Saved entries:

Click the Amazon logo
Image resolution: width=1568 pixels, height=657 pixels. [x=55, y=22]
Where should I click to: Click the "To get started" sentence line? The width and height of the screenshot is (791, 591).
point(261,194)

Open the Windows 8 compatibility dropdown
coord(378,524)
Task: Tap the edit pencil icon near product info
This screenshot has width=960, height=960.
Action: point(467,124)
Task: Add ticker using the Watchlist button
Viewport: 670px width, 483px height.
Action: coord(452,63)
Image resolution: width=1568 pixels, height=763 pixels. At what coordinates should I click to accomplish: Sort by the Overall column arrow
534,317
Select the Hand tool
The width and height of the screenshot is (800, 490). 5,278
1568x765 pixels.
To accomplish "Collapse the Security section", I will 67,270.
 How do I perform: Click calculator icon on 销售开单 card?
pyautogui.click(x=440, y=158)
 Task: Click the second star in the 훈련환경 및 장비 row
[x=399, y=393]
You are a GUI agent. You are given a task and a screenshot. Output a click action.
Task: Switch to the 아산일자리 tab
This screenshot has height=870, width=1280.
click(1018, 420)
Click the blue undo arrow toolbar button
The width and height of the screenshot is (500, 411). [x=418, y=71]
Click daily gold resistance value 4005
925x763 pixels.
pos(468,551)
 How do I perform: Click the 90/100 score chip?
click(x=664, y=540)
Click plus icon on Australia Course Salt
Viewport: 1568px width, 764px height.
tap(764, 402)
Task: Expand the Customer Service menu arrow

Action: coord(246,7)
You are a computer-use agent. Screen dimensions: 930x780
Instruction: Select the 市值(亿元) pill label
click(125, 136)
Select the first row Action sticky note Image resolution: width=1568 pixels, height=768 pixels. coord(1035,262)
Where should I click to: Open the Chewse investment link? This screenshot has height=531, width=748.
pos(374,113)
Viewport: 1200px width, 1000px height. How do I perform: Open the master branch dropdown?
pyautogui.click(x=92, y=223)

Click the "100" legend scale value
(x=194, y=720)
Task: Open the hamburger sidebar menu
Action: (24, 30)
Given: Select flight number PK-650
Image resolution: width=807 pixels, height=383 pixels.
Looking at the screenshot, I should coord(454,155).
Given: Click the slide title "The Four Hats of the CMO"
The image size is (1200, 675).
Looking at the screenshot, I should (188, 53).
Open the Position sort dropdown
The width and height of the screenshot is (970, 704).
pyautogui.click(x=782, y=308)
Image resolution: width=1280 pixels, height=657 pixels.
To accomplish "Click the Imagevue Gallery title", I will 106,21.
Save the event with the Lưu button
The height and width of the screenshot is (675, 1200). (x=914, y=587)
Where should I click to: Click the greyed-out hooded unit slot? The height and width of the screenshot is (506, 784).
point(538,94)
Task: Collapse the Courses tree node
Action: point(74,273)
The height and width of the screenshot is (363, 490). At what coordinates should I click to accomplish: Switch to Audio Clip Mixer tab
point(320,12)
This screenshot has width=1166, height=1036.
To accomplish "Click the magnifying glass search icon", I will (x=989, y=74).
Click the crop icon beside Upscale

● TASK DETAILS
You are asked to copy all of the entries above exactly.

● SOLUTION BELOW
Click the Amazon logo
Image resolution: width=1568 pixels, height=657 pixels. [x=55, y=22]
Where should I click to: Click the "To get started" sentence line? The width and height of the screenshot is (791, 591).
point(261,194)

Open the Windows 8 compatibility dropdown
coord(378,524)
Task: Tap the edit pencil icon near product info
This screenshot has width=960, height=960.
Action: point(467,124)
Task: Add ticker using the Watchlist button
Viewport: 670px width, 483px height.
Action: coord(452,63)
Image resolution: width=1568 pixels, height=763 pixels. At what coordinates should I click to accomplish: Sort by the Overall column arrow
534,317
Select the Hand tool
The width and height of the screenshot is (800, 490). 5,278
1568x765 pixels.
To accomplish "Collapse the Security section", I will 67,270.
 How do I perform: Click calculator icon on 销售开单 card?
pyautogui.click(x=440, y=158)
 Task: Click the second star in the 훈련환경 및 장비 row
[x=399, y=393]
You are a GUI agent. You are given a task and a screenshot. Output a click action.
Task: Switch to the 아산일자리 tab
This screenshot has height=870, width=1280.
click(1018, 420)
Click the blue undo arrow toolbar button
The width and height of the screenshot is (500, 411). [x=418, y=71]
Click daily gold resistance value 4005
925x763 pixels.
pos(468,551)
 How do I perform: Click the 90/100 score chip?
click(x=664, y=540)
Click plus icon on Australia Course Salt
Viewport: 1568px width, 764px height.
tap(764, 402)
Task: Expand the Customer Service menu arrow

Action: coord(246,7)
You are a computer-use agent. Screen dimensions: 930x780
Instruction: Select the 市值(亿元) pill label
click(125, 136)
Select the first row Action sticky note Image resolution: width=1568 pixels, height=768 pixels. coord(1035,262)
Where should I click to: Open the Chewse investment link? This screenshot has height=531, width=748.
pos(374,113)
Viewport: 1200px width, 1000px height. How do I perform: Open the master branch dropdown?
pyautogui.click(x=92, y=223)

Click the "100" legend scale value
(x=194, y=720)
Task: Open the hamburger sidebar menu
Action: (24, 30)
Given: Select flight number PK-650
Image resolution: width=807 pixels, height=383 pixels.
Looking at the screenshot, I should coord(454,155).
Given: Click the slide title "The Four Hats of the CMO"
The image size is (1200, 675).
Looking at the screenshot, I should (188, 53).
Open the Position sort dropdown
The width and height of the screenshot is (970, 704).
pyautogui.click(x=782, y=308)
Image resolution: width=1280 pixels, height=657 pixels.
To accomplish "Click the Imagevue Gallery title", I will 106,21.
Save the event with the Lưu button
The height and width of the screenshot is (675, 1200). (x=914, y=587)
Where should I click to: Click the greyed-out hooded unit slot? The height and width of the screenshot is (506, 784).
point(538,94)
Task: Collapse the Courses tree node
Action: point(74,273)
The height and width of the screenshot is (363, 490). At what coordinates should I click to accomplish: Switch to Audio Clip Mixer tab
point(320,12)
This screenshot has width=1166, height=1036.
To accomplish "Click the magnifying glass search icon", I will (x=989, y=74).
Click the crop icon beside Upscale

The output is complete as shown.